For one night last month, Mullady Hall (our high school building) was transformed into a bustling and vibrant gallery filled with students, parents, and community members all intent on appreciating and exploring the ninth grade students’ Muse Project Museum.
Beginning in October, ninth grade students read Homer’s epic poem, The Odyssey. Like the Pacific Ridge students before them, the freshmen spent months in English class learning about ancient mythology, decoding the text, studying poetic devices, and discussing Odysseus’ relationships and adventures on his quest home to Ithaca. However, unlike earlier classes, their work did not culminate in a trial of Odysseus. Instead, the Class of 2019 paired up with STEAM projects coordinator, Richard Masland, to create their Muse Projects.
In ancient Greece, it was believed that the muse worked through the poet to inspire his storytelling. The muse brought the story to the poet, and it was his job to share the tale through his craft. In the spirit of this relationship, students created projects inspired by their reading of The Odyssey as well as their study of modern forms of mythmaking such as advertising and branding, social media, and contemporary art. Students were also challenged to tell a story through their chosen medium (conceptual art, Instagram, etc.) that was important to them. Finally, they were asked to write an artist statement that clearly detailed their personal connection to their piece, the way in which they engaged in modern mythmaking, and their project’s connection to The Odyssey. Finally, in preparation for the project, interested ninth grade students were given the opportunity to learn about the arts technology available at school including the laser cutter, 3-D printer, and recording studio.
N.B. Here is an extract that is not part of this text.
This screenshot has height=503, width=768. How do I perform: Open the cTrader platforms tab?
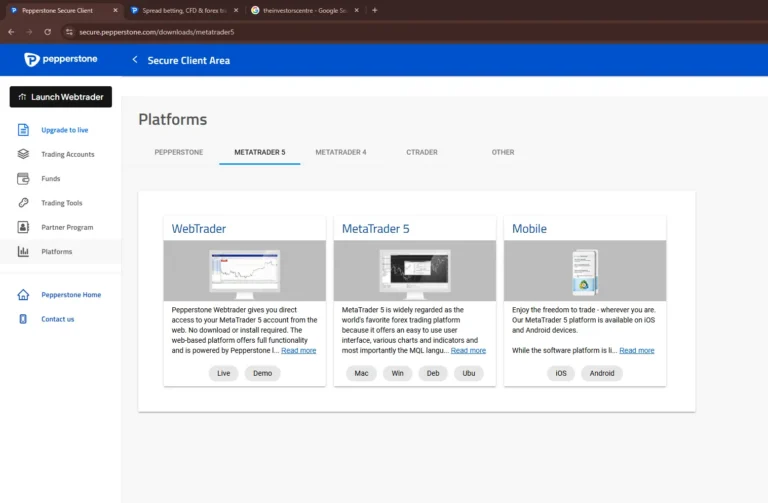421,152
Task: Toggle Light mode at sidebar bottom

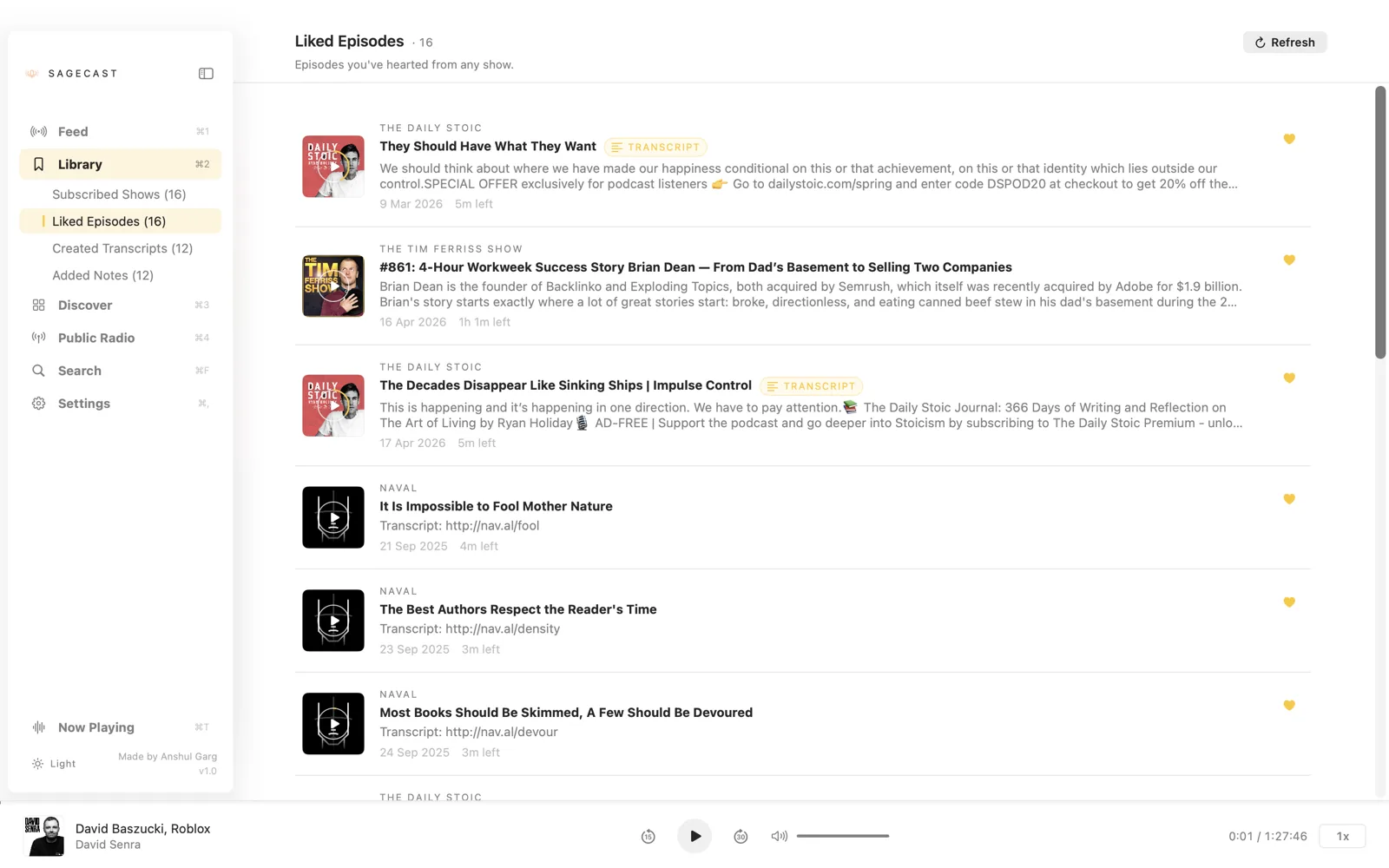Action: (53, 763)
With these open-ended guidelines, the ninth graders created projects that astounded their teachers and peers. They painted detailed landscapes on skateboards, crafted infomercials, designed dresses and denim jackets, and even choreographed dances. They filmed full-length documentaries, wrote novels, built art installations that took over entire rooms, and so much more!
When I look back on this project and the accompanying museum, I am excited by what our students were able to accomplish. These artists and performers clearly illustrated their understanding of both ancient and modern storytelling, as well as how the critical thinking skills they learn in English can be applied outside of the classroom. Beyond these academic achievements, the ninth graders put on display some of the character traits we have been working to develop all year, including grit, healthy risk-taking, empathy, and growth mindsets. Through this project, they each took a chance and shared a little more about who they are and what they individually value—a tall order for adolescents who are developmentally programmed to avoid standing out, and instead of being criticized, they each cheered on and celebrated their peers.
In the coming weeks, the freshmen will give orations, take their first finals, and head across the Pacific Ocean for a once-in-a-lifetime adventure in China. I know that they have grown as people and as a class since last fall, and I believe that the Muse Project has better equipped them for these future events, as well as the rest of their high school experience.